EXERCISE DETAILS
Check each line of the records below and collect those that include the word "computer".

Collected data

┌────────

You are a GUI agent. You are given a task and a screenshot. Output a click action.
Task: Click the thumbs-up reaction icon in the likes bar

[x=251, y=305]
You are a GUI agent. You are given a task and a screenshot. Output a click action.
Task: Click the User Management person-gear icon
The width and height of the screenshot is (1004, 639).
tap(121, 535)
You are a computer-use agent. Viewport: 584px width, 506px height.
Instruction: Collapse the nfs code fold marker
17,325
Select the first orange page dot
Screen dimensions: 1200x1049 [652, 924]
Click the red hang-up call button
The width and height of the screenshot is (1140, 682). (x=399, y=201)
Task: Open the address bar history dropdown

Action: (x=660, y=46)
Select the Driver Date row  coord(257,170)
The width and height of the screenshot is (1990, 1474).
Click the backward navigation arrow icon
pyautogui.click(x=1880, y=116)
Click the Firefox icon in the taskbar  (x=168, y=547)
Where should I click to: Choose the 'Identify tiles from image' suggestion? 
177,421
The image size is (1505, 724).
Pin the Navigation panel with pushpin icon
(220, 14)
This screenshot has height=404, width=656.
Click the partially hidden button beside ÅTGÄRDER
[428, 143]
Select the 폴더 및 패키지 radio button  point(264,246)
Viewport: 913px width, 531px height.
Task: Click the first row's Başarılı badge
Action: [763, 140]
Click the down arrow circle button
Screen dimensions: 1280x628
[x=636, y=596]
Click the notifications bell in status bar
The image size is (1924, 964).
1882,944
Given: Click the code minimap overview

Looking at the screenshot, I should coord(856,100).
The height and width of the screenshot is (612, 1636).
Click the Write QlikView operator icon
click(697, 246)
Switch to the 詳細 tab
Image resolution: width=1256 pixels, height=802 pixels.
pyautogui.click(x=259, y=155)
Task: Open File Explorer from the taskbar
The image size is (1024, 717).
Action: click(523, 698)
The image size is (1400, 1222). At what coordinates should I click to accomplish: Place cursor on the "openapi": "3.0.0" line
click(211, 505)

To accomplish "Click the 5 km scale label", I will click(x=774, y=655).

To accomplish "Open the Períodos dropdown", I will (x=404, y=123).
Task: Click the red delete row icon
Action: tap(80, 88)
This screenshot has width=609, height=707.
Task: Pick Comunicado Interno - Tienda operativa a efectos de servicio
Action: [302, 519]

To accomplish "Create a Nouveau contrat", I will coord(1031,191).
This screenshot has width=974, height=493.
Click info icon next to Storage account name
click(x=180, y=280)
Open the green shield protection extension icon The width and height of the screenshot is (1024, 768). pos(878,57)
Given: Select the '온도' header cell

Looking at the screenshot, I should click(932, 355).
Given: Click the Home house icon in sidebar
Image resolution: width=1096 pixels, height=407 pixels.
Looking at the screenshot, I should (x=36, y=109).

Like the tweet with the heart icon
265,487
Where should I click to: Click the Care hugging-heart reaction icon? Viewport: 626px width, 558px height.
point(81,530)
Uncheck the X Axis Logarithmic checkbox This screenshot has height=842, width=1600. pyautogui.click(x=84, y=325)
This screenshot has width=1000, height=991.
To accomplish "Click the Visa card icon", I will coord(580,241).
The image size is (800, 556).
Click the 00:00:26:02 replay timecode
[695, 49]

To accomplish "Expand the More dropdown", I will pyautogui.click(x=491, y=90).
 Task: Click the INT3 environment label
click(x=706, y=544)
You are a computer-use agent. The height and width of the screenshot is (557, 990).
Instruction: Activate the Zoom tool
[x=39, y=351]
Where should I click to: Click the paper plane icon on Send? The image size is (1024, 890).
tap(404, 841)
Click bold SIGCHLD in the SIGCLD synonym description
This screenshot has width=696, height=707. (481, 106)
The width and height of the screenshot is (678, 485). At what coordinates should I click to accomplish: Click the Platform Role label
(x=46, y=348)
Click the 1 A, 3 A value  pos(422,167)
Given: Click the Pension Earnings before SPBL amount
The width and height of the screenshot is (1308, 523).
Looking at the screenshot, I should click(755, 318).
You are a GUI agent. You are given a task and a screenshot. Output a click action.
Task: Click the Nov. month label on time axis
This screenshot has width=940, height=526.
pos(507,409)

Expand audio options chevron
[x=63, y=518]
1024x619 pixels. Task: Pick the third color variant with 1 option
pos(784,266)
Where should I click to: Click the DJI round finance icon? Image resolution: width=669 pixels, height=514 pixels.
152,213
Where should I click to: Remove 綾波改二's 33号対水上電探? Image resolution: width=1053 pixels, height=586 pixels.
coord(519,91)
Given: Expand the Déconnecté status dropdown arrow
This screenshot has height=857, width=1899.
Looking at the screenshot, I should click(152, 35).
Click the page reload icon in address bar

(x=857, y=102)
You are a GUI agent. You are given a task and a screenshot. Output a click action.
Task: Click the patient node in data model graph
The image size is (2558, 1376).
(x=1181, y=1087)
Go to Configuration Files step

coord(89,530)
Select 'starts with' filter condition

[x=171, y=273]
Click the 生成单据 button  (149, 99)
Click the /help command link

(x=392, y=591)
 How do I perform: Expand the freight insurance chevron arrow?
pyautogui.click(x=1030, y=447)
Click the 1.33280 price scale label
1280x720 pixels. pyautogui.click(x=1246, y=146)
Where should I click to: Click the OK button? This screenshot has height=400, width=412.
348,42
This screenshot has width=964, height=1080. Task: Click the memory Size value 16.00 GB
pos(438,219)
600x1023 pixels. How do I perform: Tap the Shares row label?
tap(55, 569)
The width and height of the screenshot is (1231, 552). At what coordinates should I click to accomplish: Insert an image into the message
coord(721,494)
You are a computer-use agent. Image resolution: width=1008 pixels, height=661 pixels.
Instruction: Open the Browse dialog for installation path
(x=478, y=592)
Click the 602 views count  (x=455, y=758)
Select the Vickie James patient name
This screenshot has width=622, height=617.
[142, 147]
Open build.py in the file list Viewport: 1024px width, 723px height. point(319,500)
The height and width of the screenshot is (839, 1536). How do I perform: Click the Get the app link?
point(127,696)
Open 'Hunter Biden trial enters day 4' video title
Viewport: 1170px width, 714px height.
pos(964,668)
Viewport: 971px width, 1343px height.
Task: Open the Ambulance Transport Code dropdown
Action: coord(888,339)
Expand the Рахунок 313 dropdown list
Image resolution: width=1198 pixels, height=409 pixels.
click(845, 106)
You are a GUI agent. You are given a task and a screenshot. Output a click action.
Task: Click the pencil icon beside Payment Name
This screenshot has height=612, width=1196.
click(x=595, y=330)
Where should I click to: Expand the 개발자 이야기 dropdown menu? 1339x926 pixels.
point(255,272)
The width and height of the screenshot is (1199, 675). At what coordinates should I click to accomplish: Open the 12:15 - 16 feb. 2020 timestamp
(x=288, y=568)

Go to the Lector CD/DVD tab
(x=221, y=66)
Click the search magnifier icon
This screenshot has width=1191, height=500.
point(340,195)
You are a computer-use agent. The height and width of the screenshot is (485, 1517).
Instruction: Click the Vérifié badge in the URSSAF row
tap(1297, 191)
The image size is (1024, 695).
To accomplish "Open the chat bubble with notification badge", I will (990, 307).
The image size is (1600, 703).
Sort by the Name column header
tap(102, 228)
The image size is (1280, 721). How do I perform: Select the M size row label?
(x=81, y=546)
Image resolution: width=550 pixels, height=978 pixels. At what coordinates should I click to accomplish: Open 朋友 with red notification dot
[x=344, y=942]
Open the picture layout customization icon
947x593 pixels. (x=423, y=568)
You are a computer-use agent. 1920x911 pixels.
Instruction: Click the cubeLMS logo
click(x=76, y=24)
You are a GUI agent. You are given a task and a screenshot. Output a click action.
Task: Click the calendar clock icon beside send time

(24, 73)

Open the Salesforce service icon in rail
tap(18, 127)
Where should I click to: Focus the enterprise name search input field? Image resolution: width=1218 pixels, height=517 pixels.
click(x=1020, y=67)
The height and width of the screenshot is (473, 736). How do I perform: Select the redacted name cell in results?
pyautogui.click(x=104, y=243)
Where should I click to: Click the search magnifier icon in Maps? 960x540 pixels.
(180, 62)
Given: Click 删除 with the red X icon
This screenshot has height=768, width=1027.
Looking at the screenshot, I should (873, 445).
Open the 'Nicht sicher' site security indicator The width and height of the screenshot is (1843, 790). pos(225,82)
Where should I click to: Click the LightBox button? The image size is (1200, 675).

└────────

TASK ANSWER
You are a computer-use agent. Viewport: 584px width, 506px height.
You are a computer-use agent. The height and width of the screenshot is (557, 990).
You are a computer-use agent. Image resolution: width=1008 pixels, height=661 pixels.
You are a computer-use agent. The height and width of the screenshot is (485, 1517).
You are a computer-use agent. 1920x911 pixels.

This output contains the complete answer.